The joint drill, which saw officers from both nations express hopes for closer ties, came amid rising concerns in Japan, the Philippines and Vietnam over Beijing's territorial claims in disputed seas.
During the mock drills at a military base on the outskirts of Chengdu in Sichuan province, the two sides worked together on computer-generated disaster scenarios - in fictionalised countries.
"China and the US are separated by the Pacific Ocean.
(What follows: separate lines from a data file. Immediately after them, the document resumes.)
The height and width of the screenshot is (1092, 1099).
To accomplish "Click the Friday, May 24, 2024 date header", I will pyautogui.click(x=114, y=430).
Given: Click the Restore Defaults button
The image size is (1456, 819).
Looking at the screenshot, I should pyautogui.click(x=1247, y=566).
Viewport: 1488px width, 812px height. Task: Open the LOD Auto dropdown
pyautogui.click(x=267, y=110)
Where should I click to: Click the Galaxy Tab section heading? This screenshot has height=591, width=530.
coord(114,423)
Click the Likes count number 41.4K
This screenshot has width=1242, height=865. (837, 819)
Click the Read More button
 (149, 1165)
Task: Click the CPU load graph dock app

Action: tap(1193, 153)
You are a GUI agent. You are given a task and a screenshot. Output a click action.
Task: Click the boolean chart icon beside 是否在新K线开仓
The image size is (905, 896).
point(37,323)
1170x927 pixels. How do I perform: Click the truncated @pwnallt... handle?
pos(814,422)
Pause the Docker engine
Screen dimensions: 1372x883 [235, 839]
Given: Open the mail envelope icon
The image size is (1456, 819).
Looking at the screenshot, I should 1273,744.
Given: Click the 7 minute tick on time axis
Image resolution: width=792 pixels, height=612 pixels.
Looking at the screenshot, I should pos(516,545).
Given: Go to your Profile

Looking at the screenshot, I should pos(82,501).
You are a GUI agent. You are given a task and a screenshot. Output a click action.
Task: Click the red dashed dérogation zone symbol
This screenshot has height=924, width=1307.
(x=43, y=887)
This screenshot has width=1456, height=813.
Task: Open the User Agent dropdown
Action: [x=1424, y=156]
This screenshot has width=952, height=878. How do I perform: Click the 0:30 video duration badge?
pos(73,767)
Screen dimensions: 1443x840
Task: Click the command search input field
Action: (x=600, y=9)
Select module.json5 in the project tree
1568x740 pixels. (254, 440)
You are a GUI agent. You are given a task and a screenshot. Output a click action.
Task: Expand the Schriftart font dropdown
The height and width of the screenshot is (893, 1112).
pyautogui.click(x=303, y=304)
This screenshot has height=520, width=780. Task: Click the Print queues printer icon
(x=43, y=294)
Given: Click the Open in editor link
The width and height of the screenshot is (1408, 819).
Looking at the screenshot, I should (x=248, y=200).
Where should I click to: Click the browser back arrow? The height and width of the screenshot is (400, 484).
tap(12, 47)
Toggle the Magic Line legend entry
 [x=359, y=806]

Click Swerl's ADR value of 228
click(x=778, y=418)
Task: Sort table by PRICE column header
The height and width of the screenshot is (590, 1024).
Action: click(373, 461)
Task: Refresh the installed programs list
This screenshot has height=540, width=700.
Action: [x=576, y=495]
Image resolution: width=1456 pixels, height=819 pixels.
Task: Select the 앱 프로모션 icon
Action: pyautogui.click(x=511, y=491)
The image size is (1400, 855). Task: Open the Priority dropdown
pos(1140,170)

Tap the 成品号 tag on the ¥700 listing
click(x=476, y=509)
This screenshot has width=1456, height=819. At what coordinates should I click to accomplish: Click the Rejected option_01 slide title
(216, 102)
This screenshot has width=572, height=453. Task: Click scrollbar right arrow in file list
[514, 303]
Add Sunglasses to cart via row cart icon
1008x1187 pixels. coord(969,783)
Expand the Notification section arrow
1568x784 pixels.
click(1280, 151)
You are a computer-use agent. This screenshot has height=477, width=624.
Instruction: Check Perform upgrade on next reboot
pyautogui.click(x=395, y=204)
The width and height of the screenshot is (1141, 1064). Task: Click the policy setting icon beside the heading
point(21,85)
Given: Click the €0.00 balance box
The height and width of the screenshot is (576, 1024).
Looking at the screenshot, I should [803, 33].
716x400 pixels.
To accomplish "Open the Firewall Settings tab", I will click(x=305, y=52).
Our two militaries joining hands ... answers to the aspirations of the two sides," Major Tang Fen, of the People's Liberation Army, said after the two-day exercise.
"This plays a very important role in relations between our two nations and two militaries."
US Major General Stephen Lyons said: "If there is a country out there, and inevitably there will be, that will have a natural disaster, and they call for international help, if US forces and Chinese forces respond, then indeed we'll find ourselves working together in the field."
Earlier this week, visiting US Navy Secretary Ray Mabus welcomed China to take part in future US-led joint naval exercises, and reiterated an invitation by Defence Secretary Leon Panetta when he visited in September.
"The Chinese side thanks the US side for the invite, and will give it positive consideration," Geng Yansheng , spokesman for the Defence Ministry, said in remarks posted on its website yesterday.
The US invitation comes as Washington tries to reassure Beijing over its strategic "pivot" to the Pacific, while China is becoming increasingly assertive in territorial disputes with several of its neighbours.
China said on Sunday that one of its fighter jets had landed on its new aircraft carrier, Liaoning, for the first time, a move that extends Beijing's ability to project military might. Tensions between China and Japan, a US ally, have risen dramatically in recent months over islands in the East China Sea which Beijing claims and calls the Diaoyus and Tokyo, which administers them, refers to as the Senkakus.
Beijing is locked in similar rows with Vietnam and the Philippines over disputed territory in the South China Sea.
At the landmark 18th party congress last month, outgoing President Hu Jintao urged the country to push forward fast-paced military modernisation and set the goal of becoming a "maritime power".